It didn’t take long to locate a handcuff key and remove the bracelets. Cops speculated the burglar mailed his surprise package with stolen stamps. Not so, says Nolan. An ex-girlfriend bought the stamps at a convenience store, he says.
Nolan is amazingly candid about his life and crimes. His father, Fred Nolan, did hard time for burglary, but Junior doesn’t use the old man as an excuse. Nolan says he was a toddler growing up in Spokane when his dad dropped out of his life.
Nolan began his own lawless journey at age 15. He and a neighborhood tough started breaking into businesses and taking items that gradually increased in value.
“I got complacent, lazy and unmotivated. I got addicted to easy money and the rush of crime.”
It’s a point of pride with Nolan to only steal from places of commerce, not residences. His home was burglarized when he was 13, he explains. “I felt awful. I was crushed.”
Nolan planned to leave town after his great escape. He claims an ex-girlfriend dropped most of his get-away money as they hurriedly scrammed from a cheap motel west of town when a sheriff’s deputy rolled by.

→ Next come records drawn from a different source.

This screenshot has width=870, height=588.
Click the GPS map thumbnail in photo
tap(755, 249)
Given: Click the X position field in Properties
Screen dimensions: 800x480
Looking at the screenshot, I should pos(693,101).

Whatever happened, the law got the final belly laugh on Oct. 16 as Nolan walked near Sixth and Monroe.
“Police were all out there laughing and giggling,” he says. “Ha, ha, ha. Hee, hee, hee. That’s fine. If I’d have gotten away, I’d have been laughing and giggling at them.”
It’s painfully obvious that this is an articulate man who could have amounted to something. Nolan says he tried going straight for a while, even filled out forms to attend community college.
Like always, however, crime had the greater appeal. Now Nolan won’t be strollin’ for a long, long time.
“I have to wake up every morning and think about it,” he says. “It’s depressing. But when a person comes to this point, what alternatives are there?
“They can’t say: `You’re a nice guy. You’re really smart. Don’t do it again.’
“I have no one to blame but myself. I’ve made the choices I’ve made. I’ll have to live with them.”